### 抜粋本文

====

面白いから診るというのでは体が持たない | kyupinの日記 気が向けば更新

面白いから診るというのでは体が持たない

先々週くらいから退院が相次ぎ、全体のベッドの使用率が93%まで低下していた。その後、入院が立て続けにあり、あっという間に99%まで回復した。ただ、1名を除いて新規入院患者をすべて僕が担当にしてしまったので大変な忙しさになったのである。担当にしてしまったと言うのは変だけど、なんとなく僕に診てほしいという感じが紹介状に出ていたのと、難しい患者さんは自分がやってみたいという気持ちが強いのが災いした。これでは体が持たない。

最近、痛感しているのは、「面白いから診るというのでは体が持たない」ということ。

このブログを見て、ぜひ僕に診てほしいと思う人もいるかもしれない。しかし最初から言っておくが、そういう希望は受けられない。理由はいくつかある。1つは、うちの病院では「kyupin=僕」であることは誰も知らないのである。もしわかると非常に困ることも生じる。理由はいちいち書かないから想像してほしい。

すごく遠方から患者さんが来院したとしよう。職員はあの患者はなぜうちに来たんだという話になる。ブログと関連付けられるのは時間の問題である。あと、そういう患者さんはこのブログを見ているような人なので、僕にも非常にプレッシャーがかかる。普通の患者さんではなく、いうならば「お客さん」なのである。僕にとっても、職員にとっても。

僕のところに偶然に来た従来の患者さんと比べて、そういう風に来た人を特別扱いで治療したくない。僕はどの患者さんも平等に治療したい。僕の感覚ではそんな風に来た患者に限ってうまくいかないような気もしている(伸び伸びと治療できない分)。

僕は状況にもよるが、全く家族に説明もせずに薬物の適応も無視して処方していることもある。遠来から来た患者さんであるからには、いちいち、その説明も必要になると思われる。その患者さんの家族も、そのくらいの覚悟で来ているだろうから。

====

### 提示データ
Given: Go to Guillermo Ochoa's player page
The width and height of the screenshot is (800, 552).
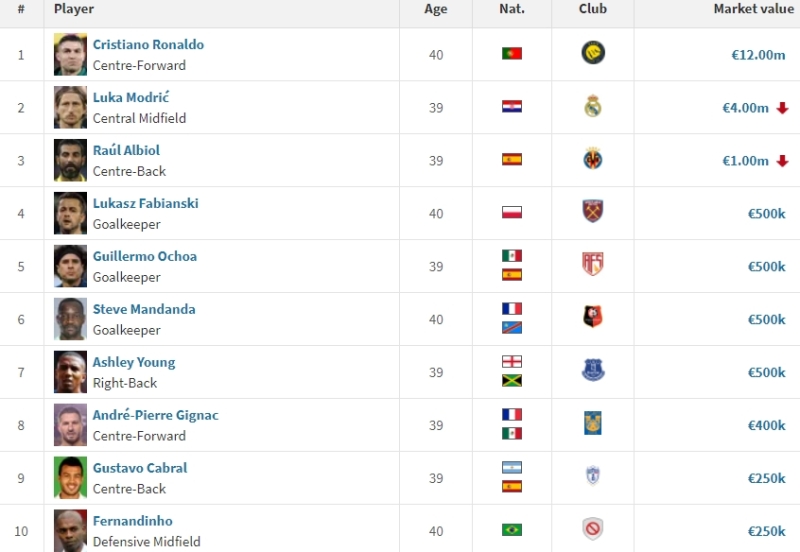Looking at the screenshot, I should (145, 256).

====

### 作業一覧
a – 抜粋本文で「すごく遠方から患者さんが来院したとしよう」から始まる段落を、主な内容を残して箇条書きに書き直してください。
b – 抜粋本文を、最後の文の後から続けて書いてください。

### 解答例
a –
- 遠方から患者が来ると、職員の間で「なぜうちに来たのか」という話になる。
- ブログと結びつけられるのは時間の問題である。
- そうした患者はブログを見ている人なので、筆者にも強いプレッシャーがかかる。
- 普通の患者ではなく、筆者にとっても職員にとっても「お客さん」になる。

b –
遠来から来るような患者さんの場合、自分の子供はいったい統合失調症なのかどうかの診断を聞きたいと思う家族もきっといると思う。僕は告知しないタイプなのに、「どう答えればいいんだ」と言いたい。

数ヶ月前、僕の友人の家族を治療する機会があった。初診時は簡単そうに見えたのだが、いざ治療するととてつもなく難しかった。なんとか薬物療法の範囲で寛解させて、かろうじて満足できる病状で退院させた。入院中いろいろなことがあり、普通の患者さんの5人分の労力を使った。あれなら自分の親戚の方が断然楽だと思った。退院後の経過はまあまあ良いようなので、面目は保てた。(この治療の際に、生まれて初めての体験をした。これはいつか紹介したい)

この友人の家族を治療した時のストレスを考えるに、もし僕の匿名性が保たれなくなり、なにがしかの患者がうちの病院に来るようになったら、たぶん過労死するだろうと思う。

このブログは、僕の匿名性が保たれなくなった時点で、中止しようと思っている。そのくらいの気持ちなのである。今のこのブログで、僕のメッセージをみんなに伝えていくということで満足してほしいし、僕の気持ちも理解してほしいと思っている。